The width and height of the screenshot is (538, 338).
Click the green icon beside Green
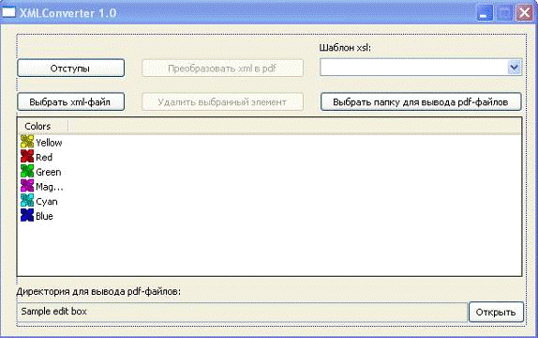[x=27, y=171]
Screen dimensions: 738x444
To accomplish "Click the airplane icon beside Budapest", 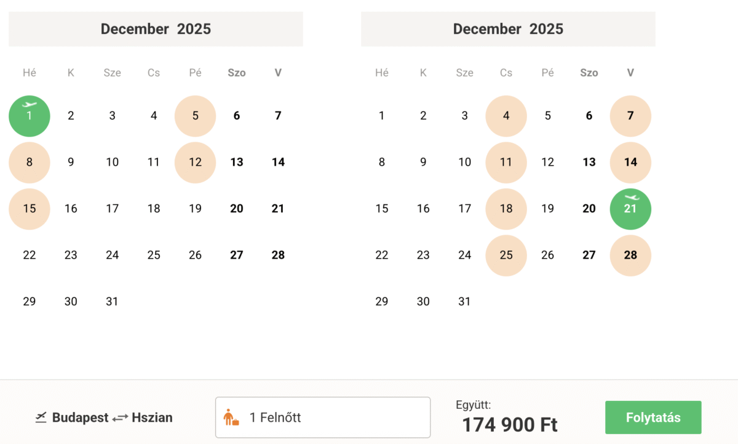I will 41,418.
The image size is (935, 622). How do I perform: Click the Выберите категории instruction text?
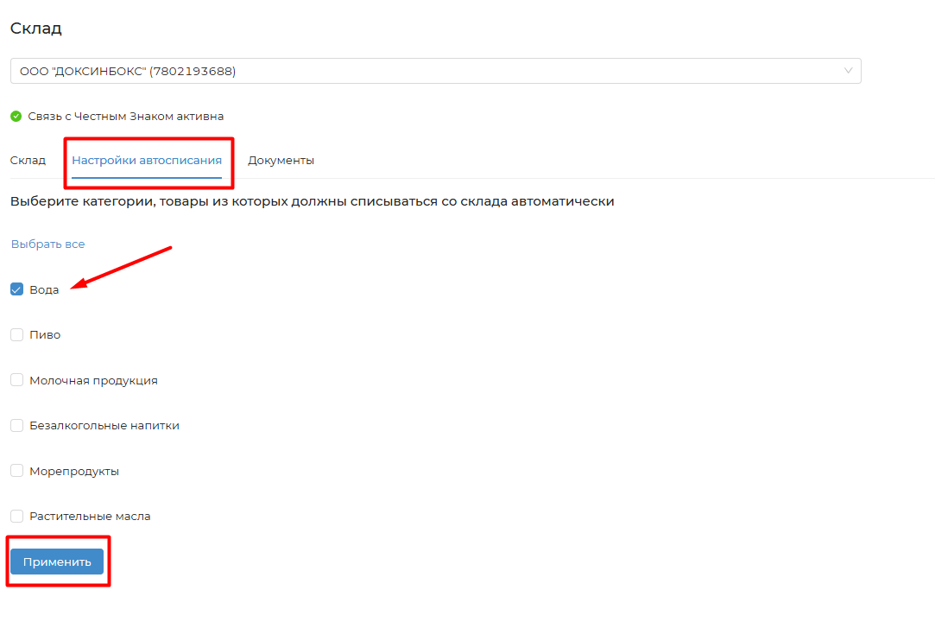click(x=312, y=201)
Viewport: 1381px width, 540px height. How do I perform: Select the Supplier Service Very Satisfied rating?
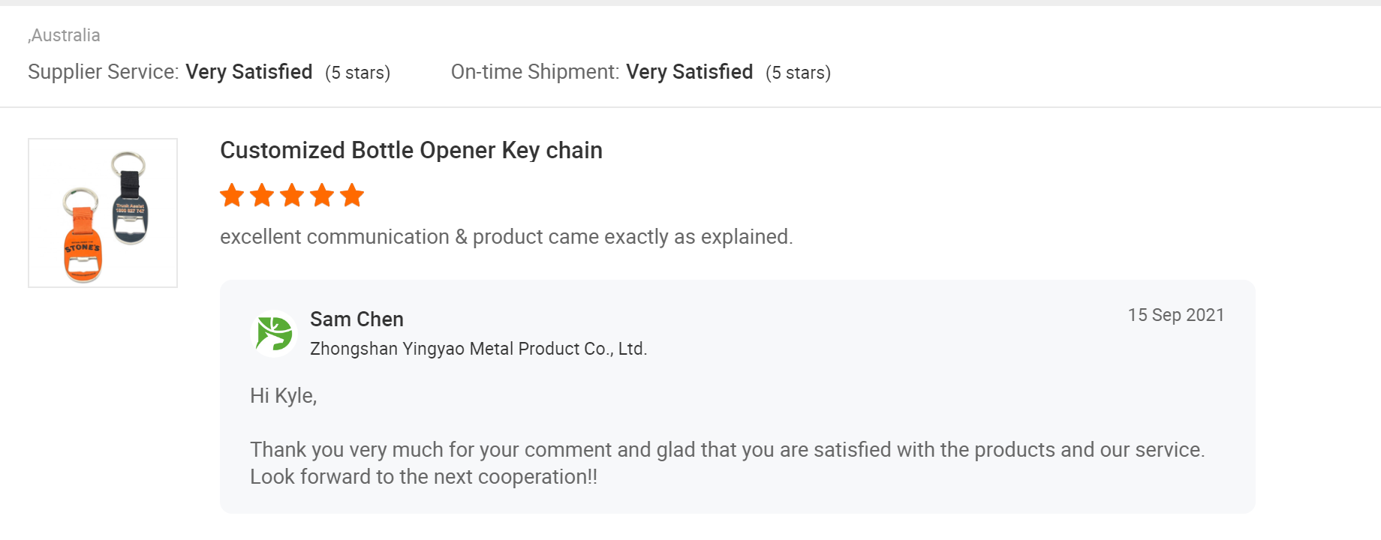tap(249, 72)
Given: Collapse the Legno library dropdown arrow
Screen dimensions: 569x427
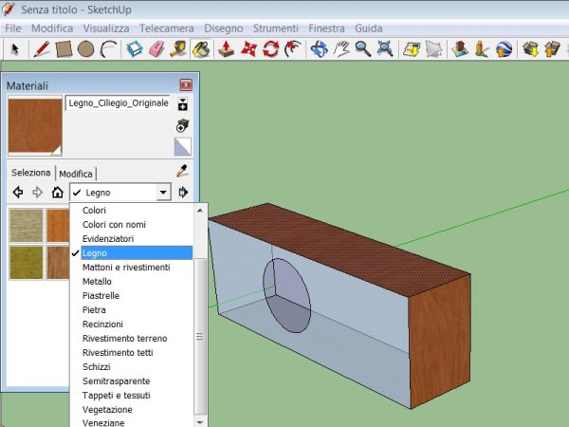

AIM OF THE TASK — Nothing but the lines from the one containing "Viewport: 1381px width, 540px" through the last line of the material may appear in the answer, transcribed exactly and with no pictures.

RESPONSE TO THE TASK —
Viewport: 1381px width, 540px height. How do I perform: Select the Supplier Service Very Satisfied rating?
tap(249, 72)
Given: Collapse the Legno library dropdown arrow
Screen dimensions: 569x427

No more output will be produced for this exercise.